There seems to be a heavy down playing of the seriousness of criminal acts the older crowd is committing. Numbers I have seen show a much larger increase in felony arrests starting with 16 years old up through 25 years so don't fool yourself into believing these are just "misguided youth" as has beed proclaimed by many advocates.

Jerry Wyrosdick said...

"So everyone posting here would be just fine with 17,18,19 year olds being housed in the same building as a 10,11,12,13 year old?? Well, I'm not. I don't care how hard a detention facility tries to keep older kids separated from younger kids there is always the potential for them to cross paths. Who is standing up for the younger ones?"

You are absolutely right but there is another issue, what if those 17, 18 and 19 years old are put in the same prison as older and hardened criminals?

Anonymous said...

The 17,18,19 year olds I have dealt with are hardened enough from their family connections. They are the dangerous ones that go into the prisons and bring the violence. Ask TDCJ for stats surrounding violent activity in the prisons and you will find the instigators in prison fights and other violent acts are 17-26 years of age. It is a culture for many. They WANT to go to prison because all their family before them have.

Anonymous said...

Curious. I know 16 year olds are the largest percentage of juvenile referrals. If 17 year olds are placed in juvenile jurisdiction, it is assumed they will take on that role. Anyone know at which age that begins to decline?

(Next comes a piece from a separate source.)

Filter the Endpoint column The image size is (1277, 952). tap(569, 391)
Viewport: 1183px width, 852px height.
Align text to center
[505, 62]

I would guess that because of adolescent brain development research, that the youthful offenders are the most violent population. Just watched the film Starred Up, and while not conflicted about the approach with violent youth, I am a bit about the most appropriate response.

Simran said...

@ 07:16:00 AM

How non-creative are you? Just because we agree that the age shouldn't be such equated and makes automatically agree that they should be housed with children? Is not possible to create another area or facility for ages 16, 17, 18... oh wait not according to you because that ideas is thousands of years ahead of your mental capacity.

Anonymous said...

4:34 all it takes is money. I'm sure your county commissioners will open up the check books to build new wing on.

diogenes said...

Just to put a monkey wrench in the age mixing debate, I had TYC caseloads of 10-14 year olds. Before SB103, we were able to mix in a few hand-selected 16+ year old youth who would serve as role models and a calming influence on the younger ones. They would set the example on how and why it was important to think before acting (i.e., impulse control) and what kinds of behavior were acceptable or not. The younger juveniles din't want to listen to the adults, but when these role models told them that they were acting foolish and/or out of line, they would listen.

My caseloads were better behaved overall when I had the older role models. When we could no longer mix the ages, the young ones were even more impulsive and violent than ever before.

Anonymous said...

Diogenes I am very surprised that there were 1) that young of a age at TYC and 2) the older and younger ones were even allowed to associate with each other. The Annie Case Foundation must not have been involved way back then.